Todo empeoró en fin de año, cuando le pedí cenara en mi casa el 24 de diciembre. Puso algunas excusas, que sus padres y ella tenían la costumbre de cenar solo los tres, dijo, y que nos veríamos el 31. Yo pensé que solo quería ahorrarse los 50 kilómetros de ida y vuelta desde su reparto El Vedado hasta mi casa al pie de un campanario, hasta mi pueblo entre peñones, al fondo del olvido. Y la dejé ser… La llamé por teléfono al otro día. Ella estaba contenta, lo recuerdo. Habló del pavo que trajo el amigo español de su padre; de las uvas y las manzanas de la cena; yo pensé en las ausencias de mi mesa, en ese plato de pollo que iba de las manos de mi abuela a las de mi madre y hasta las mías, y en cómo intentábamos sonreír todos mientras nos desgarraba la Noche Buena. Quizá por eso le pedí pasar el 31 de diciembre con ella y le hablé de conocer a sus padres. De pronto le encantó la idea, que sí, que perfecto, con ese tono que, luego supe, usaba para referirse a las cosas pasajeras. No contestó ninguna de mis llamadas los días siguientes. Y nada, después de esperar su aviso todo el día último del año, bañado, vestido; a las 12 de la noche, en la última campanada, rompí a llorar por ella.
La vi otra vez en enero, cuando recomenzaron las clases y los exámenes. No hablamos en todo un día. A la salida de la universidad sentí que alguien se me posó en los hombros. Era ella, floral y festiva, con su sonrisa de los selfis. Se disculpó, que todo fue muy rápido, dijo, que a sus padres los invitaron a Varadero y que ni siquiera le dio tiempo de avisarme. Y me dio un beso, la maldita, con esos labios como corolas; carnosos, llenos de sangre y de culpa. Debo decir que la perdoné, luego de abrazarla y respirarle el cuello, la perdoné. Es lo que hacen los hombres tristes.
Yo luché lo que pude, le brindé todo lo que sabía. Ella tomó y tomó, no sé, durante 15 o 20 días más, hasta que terminaron los exámenes. Mi encanto se deshizo cuando aprobó Gramática. Fue libre de mí. Ahora, con la armadura de 7 años por encima, lo digo sin que me duela: la quise todavía después de usarme, exactamente hasta esa mañana cuando echó a la basura una rosa que puse en el lugar donde se sentaba. La odié más cuando una de sus amigas me contó lo que dijo una vez, ella, delante de tanta gente: “Ese nunca será nadie. Le tiene demasiado miedo a la vida”. Después la he vuelto a ver en cientos de fotos, de fiestas, en sus publicaciones de Facebook, todas con la palabra “Celebrando”, rodeada de mujeres como ella: amantes de la ropa de marca, de los conjuntos según las estaciones, de las esencias de Victoria’s Secret; acompañada por tipos que, como ella, no le tienen miedo a la vida.
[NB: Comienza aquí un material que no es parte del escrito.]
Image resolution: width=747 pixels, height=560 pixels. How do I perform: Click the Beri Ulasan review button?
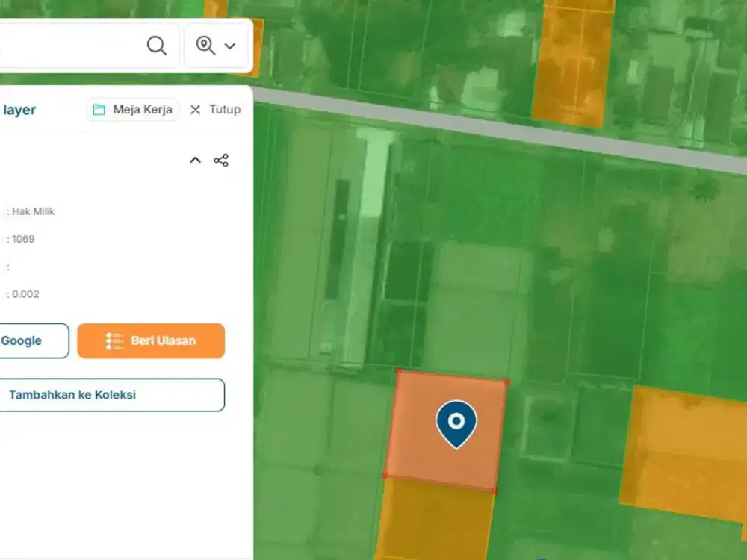[151, 340]
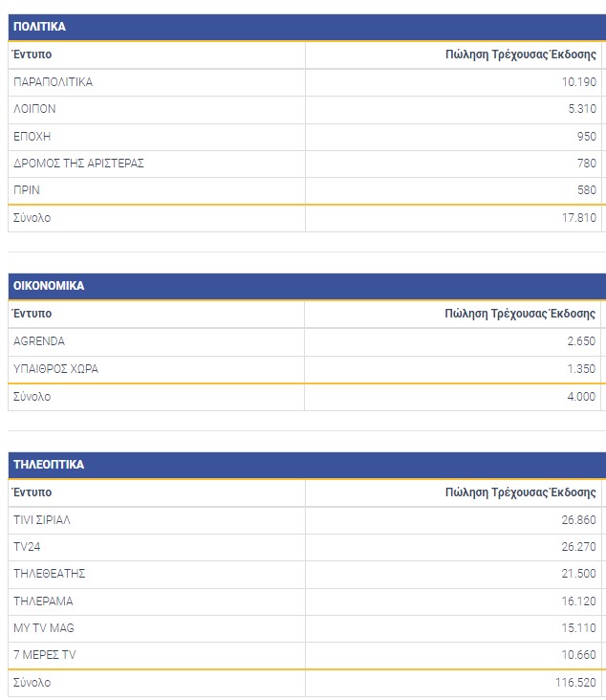Click the 4.000 total value
The height and width of the screenshot is (700, 606).
(582, 397)
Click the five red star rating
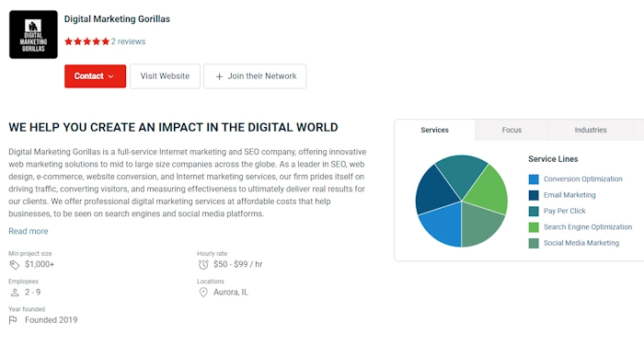The width and height of the screenshot is (644, 346). click(86, 41)
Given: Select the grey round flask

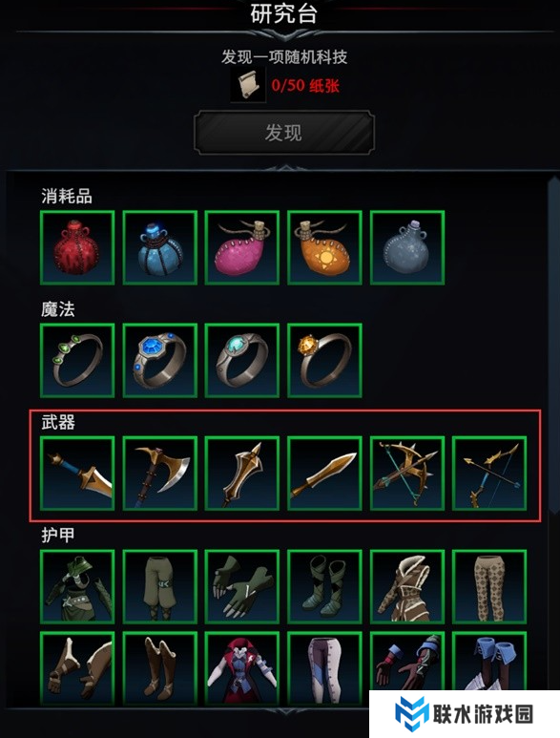Looking at the screenshot, I should (407, 247).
Quizás tenía razón: yo sigo llorando los fines de año. Es lo que hacen los hombres tristes.
Ahora no diré su nombre, no vale la pena. Además, ella lo tomaría como un halago; compartiría este texto en su Facebook, y pondría algo como “me siento pensativa”. Pero no le daré ese gusto. Lo que sí digo es que a veces siento deseos de cruzarme con ella en la calle y comenzar todo de nuevo y terminar otra vez; con gritos, con puertas destrozadas; o simplemente soltarle la mano sin aviso previo, en el parque de 21 y H, como hace siete años lo hizo ella mientras decía que lo nuestro era imposible, que nos separaban muchas cosas. Yo sé que se refería a los 50 kilómetros entre mi casa a los pies de un campanario y su vida citadina, a todos sus atardeceres vistos desde la terraza del Hotel Inglaterra…
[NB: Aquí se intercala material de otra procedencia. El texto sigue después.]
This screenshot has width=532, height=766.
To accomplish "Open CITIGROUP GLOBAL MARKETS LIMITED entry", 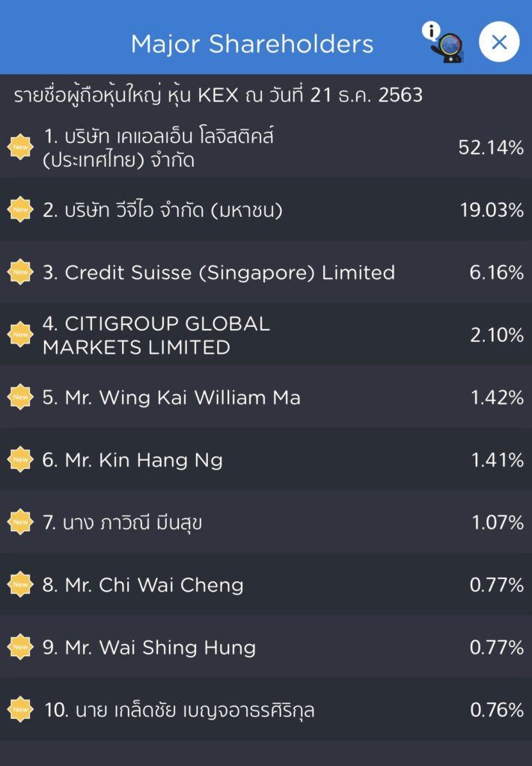I will click(156, 336).
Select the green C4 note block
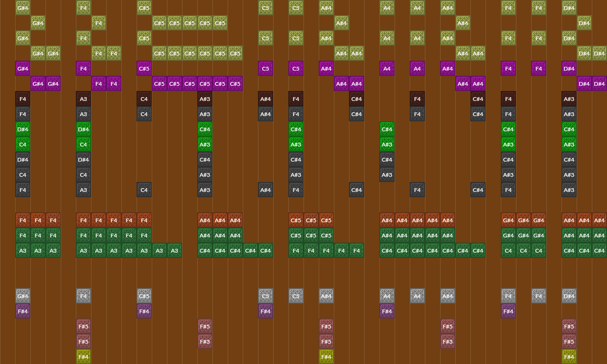Image resolution: width=607 pixels, height=364 pixels. pyautogui.click(x=23, y=144)
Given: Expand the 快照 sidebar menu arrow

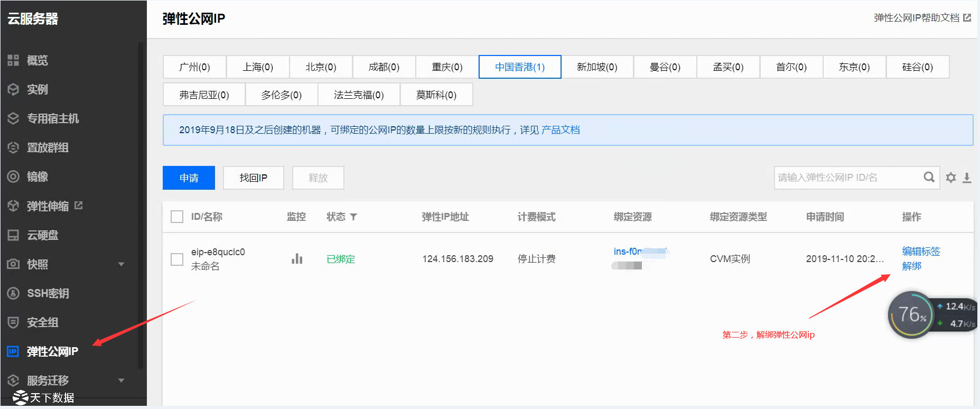Looking at the screenshot, I should coord(121,264).
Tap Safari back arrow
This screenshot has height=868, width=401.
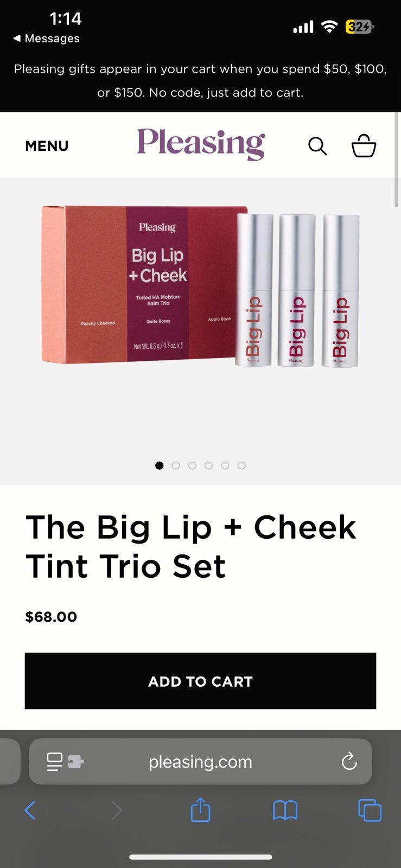(x=30, y=810)
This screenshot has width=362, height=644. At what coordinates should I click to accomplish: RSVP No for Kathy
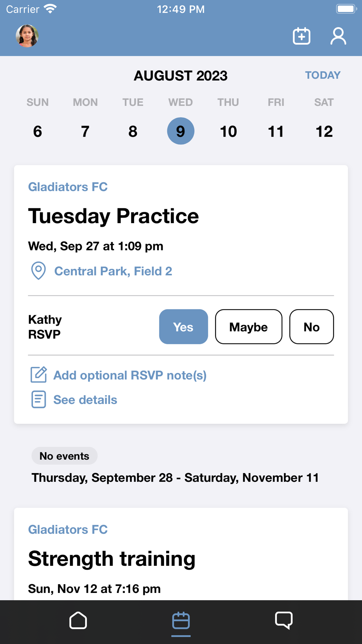tap(311, 327)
Recuerdo lo que le dije aquel día, mientras miraba la copa de los árboles para aguantar las lágrimas:
—Yo no sé por qué a la gente le gusta terminar las relaciones en los parques…
Y ella, que nunca supo otra cosa más allá de las medidas exactas de su cuerpo, me respondió:
—Será que el desamor es verde.
Sublime. ¿Qué más puedo añadir, si todavía tiemblan las lágrimas en el abismo de mis ojos?